CHEAT: Walk, don’t run
DEETS: When it comes to losing fat, a good old-fashioned power walk (leg-warmers optional) runs rings around running according to owner and founder of Blue Sky Health & Fitness Amanda Ferguson (blueskyfitness.com.au). NSW PT of the Year and Jetts trainer Jarrad Sullivan says power walking matches running in the fat burn stakes, with the fringe benefit of lowering injury risk (that’s reaching your goal sooner in our impatient lingo).
“Walking has just the same amount of benefits as running,” Sullivan says. In a 2007 study published in The Journal of the American Medical Association, people who walked for an hour a day shed 12 to 14 per cent of their starting weight when consuming 1,500 calories a day. The key to making walking work for fat loss is increasing the intensity (it’s not a stroll). “What you want to aim for is to increase your speed and distance over time. You’ll need to increase your heart rate and challenge yourself,” Ferguson says. The intervals so-hot-right-now in running circles are also transferable to walking.

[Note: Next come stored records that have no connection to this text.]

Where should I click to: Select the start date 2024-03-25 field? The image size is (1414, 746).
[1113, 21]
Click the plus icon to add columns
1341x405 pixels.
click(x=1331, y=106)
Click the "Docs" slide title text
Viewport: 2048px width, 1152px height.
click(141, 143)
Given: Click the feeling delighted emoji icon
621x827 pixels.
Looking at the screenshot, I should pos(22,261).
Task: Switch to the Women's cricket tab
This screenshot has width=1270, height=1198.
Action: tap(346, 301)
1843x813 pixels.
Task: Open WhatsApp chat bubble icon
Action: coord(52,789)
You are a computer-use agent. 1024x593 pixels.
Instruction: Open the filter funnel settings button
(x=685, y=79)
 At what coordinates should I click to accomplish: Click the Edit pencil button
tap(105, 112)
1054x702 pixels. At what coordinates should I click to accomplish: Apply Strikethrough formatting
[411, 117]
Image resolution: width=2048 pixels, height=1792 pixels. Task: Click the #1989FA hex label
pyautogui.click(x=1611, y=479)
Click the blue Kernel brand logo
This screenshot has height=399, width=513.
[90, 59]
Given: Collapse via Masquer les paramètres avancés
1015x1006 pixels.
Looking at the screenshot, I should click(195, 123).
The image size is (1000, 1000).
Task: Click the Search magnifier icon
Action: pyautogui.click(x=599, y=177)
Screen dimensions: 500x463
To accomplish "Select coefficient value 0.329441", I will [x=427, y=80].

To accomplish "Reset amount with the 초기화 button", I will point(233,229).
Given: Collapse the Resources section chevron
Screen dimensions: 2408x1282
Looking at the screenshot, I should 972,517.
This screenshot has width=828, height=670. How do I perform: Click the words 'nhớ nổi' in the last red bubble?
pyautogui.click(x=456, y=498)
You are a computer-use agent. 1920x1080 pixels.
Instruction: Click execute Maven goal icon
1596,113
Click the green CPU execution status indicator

“By adding in interval workouts and hills to your running regime you will help speed up this process. Interval workouts can be less rest, running faster or adding in hills or steps.” Powerwalking on challenging surfaces such as sand will ensure you’re still being pushed while decreasing the risk of injury. Concrete’s an ankle killer. “Aim to walk a minimum of 30 to 60 minutes per day, four to six days a week,” Sullivan says.